In a dramatic turn of events, the East African Community (EAC) has thrown its economic landscape into a whirlwind with the implementation of the new Common External Tariff (CET).
The tarrif, is a measure expected to send import costs soaring. The recently imposed CET, with a staggering maximum tariff of 35%, is a strategic move aimed at shielding local production firms and adding value to the region’s industries.
However, this protectionist stance comes with its own set of complexities and challenges, threatening to disrupt the delicate balance of regional trade and economics.
During a high-stakes webinar titled “Post-Budget 2024/25 – Disparities in the Application of EAC-CET and Impact on EAC Businesses,” Donald Tindamanyire, the Principal Customs Officer for Tariff and Valuation at the EAC Secretariat, delivered the eye-opening revelations.
The event, organized by the EAC Secretariat and RSM Eastern Africa, saw Tindamanyire unveil the contentious decision to adopt the 35% tariff on imports originating outside the trading bloc.
This decision, he claimed, was meticulously crafted to boost revenue by 5.5%, invigorate intra-regional trade, curtail importation, foster value addition, attract foreign direct investment, and generate employment opportunities for East Africans.
Yet, the optimism was quickly dampened by Tindamanyire’s sobering analysis of the non-uniform application of the agreed CET. “For example, in the FY 2024/25, there are 1,956 tariff lines under stays of applications,” he noted with a hint of frustration.
Leading this disjointed charge is Uganda, with an astonishing 901 SOAs, followed closely by Kenya at 816, Rwanda at 116, Tanzania at 89, and Burundi at 24. These SOAs predominantly target products subjected to a 25% import duty, making up 77% of all SOAs, with the remaining 25% aimed at products under the 35% duty bracket.
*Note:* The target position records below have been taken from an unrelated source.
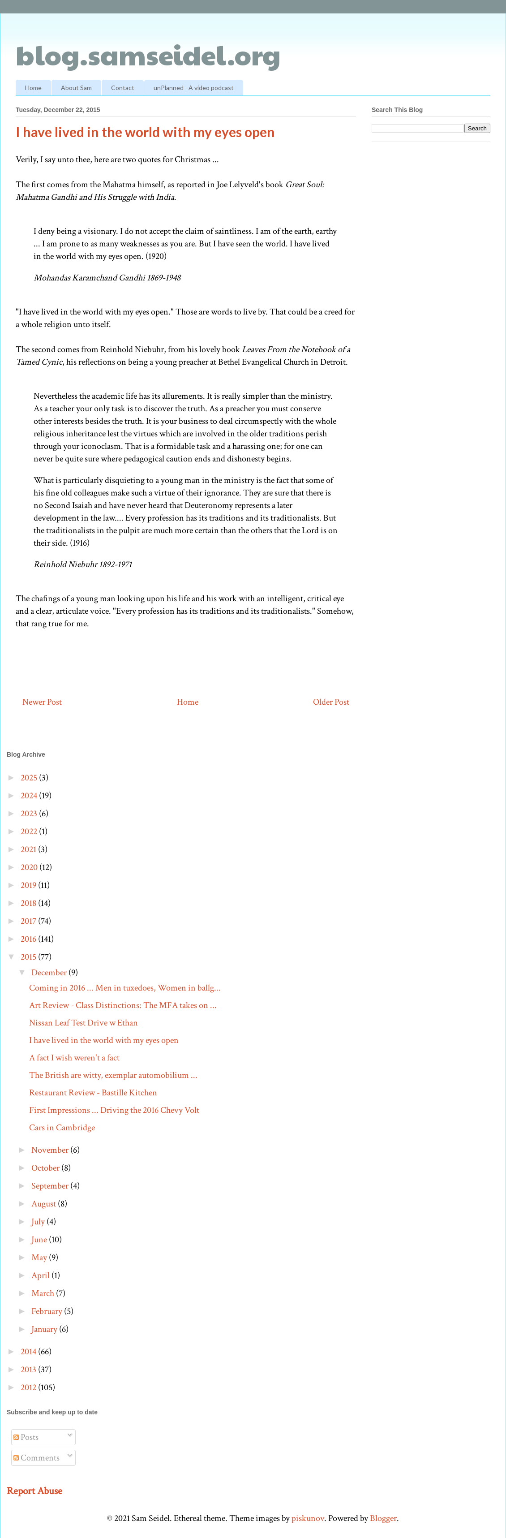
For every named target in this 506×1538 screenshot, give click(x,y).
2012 (29, 1387)
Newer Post (42, 702)
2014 (29, 1351)
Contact (122, 87)
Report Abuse (34, 1491)
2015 (29, 957)
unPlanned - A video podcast (194, 87)
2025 (30, 778)
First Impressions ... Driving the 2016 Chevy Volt (114, 1110)
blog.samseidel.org (148, 54)
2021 (29, 849)
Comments (36, 1458)
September (50, 1186)
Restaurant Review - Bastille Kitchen (93, 1093)
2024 (30, 795)
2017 (29, 921)
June (40, 1239)
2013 (29, 1369)
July (39, 1222)
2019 (29, 885)
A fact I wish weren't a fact (74, 1058)
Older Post (331, 702)
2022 (30, 831)
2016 (29, 939)
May (40, 1257)
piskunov (308, 1518)
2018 (29, 903)
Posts (26, 1437)
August (44, 1204)
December (50, 972)
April (41, 1275)
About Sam (76, 87)
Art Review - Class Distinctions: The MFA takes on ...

The most glaring inconsistencies were found in sectors critical to the EAC’s economic aspirations. Cotton, textiles, and apparel sectors lead the pack with 621 tariff lines under SOA, followed by iron and steel, and agro-processing, creating a convoluted web of trade barriers that threaten to stymie the very growth the CET seeks to foster.
Josphat Karanja, the manager of Tax Consulting at RSM Eastern Africa, did not mince words in his assessment of the situation. “The annual stay order applications, which are effective for only one year, lead to uncertainties for manufacturers and traders, thus affecting crucial business decisions,” he said, highlighting the detrimental market distortions caused by the lack of uniform application of the EAC-CET.
Adrian Njau, the acting Executive Director of the East African Business Council, echoed these concerns, pointing out that the previous CET maximum rate was a more manageable 3-band structure with a maximum tariff rate of 25%.
The new 4-band tariff structure, adopted in 2022, with its 35% maximum rate, was intended to promote value addition, regional value chain integration, and protect products sufficiently produced within the region from similar imports outside the EAC bloc.
Products covered by this tariff line include dairy and meat products, cereals, cotton and textiles, iron and steel, edible oils, beverages and spirits, among others.
The East African Business Council’s Vice Chairperson, Simon Kaheru, made an impassioned plea for the uniform application of the EAC-CET to enhance intra-EAC trade, investment, and regional value chains.
He emphasized that the new trading arrangements facilitate intra-trade and create a level playing field in the EAC Customs Territory by providing a uniform tariff structure for products imported outside the EAC bloc. Kaheru called for robust public-private dialogues and partnerships to drive the uniform implementation of the EAC-CET, crucial for boosting intra-regional trade.
The webinar, a veritable gathering of over 100 industry leaders and government officials from across the region, underscored the CET’s vital role in driving intra-regional trade and called for unwavering political commitment to ensure its uniform application.
Key recommendations included building productive capacities in the region, harmonizing private sector positions on the CET, protecting local industries, applying regional duty remission schemes to promote East African manufacturers, developing industrial infrastructure for priority value chains like leather to promote value addition, and increasing awareness of the EAC-CET Version 2022 among both public and private stakeholders.
As the EAC navigates these turbulent economic waters, the uniform application of the CET remains a beacon of hope. The region’s economic future hangs in the balance, and the stakes have never been higher.
The call to action is clear: harmonize tariffs, foster dialogue, and protect the region’s burgeoning industries, or risk falling into a quagmire of economic uncertainty.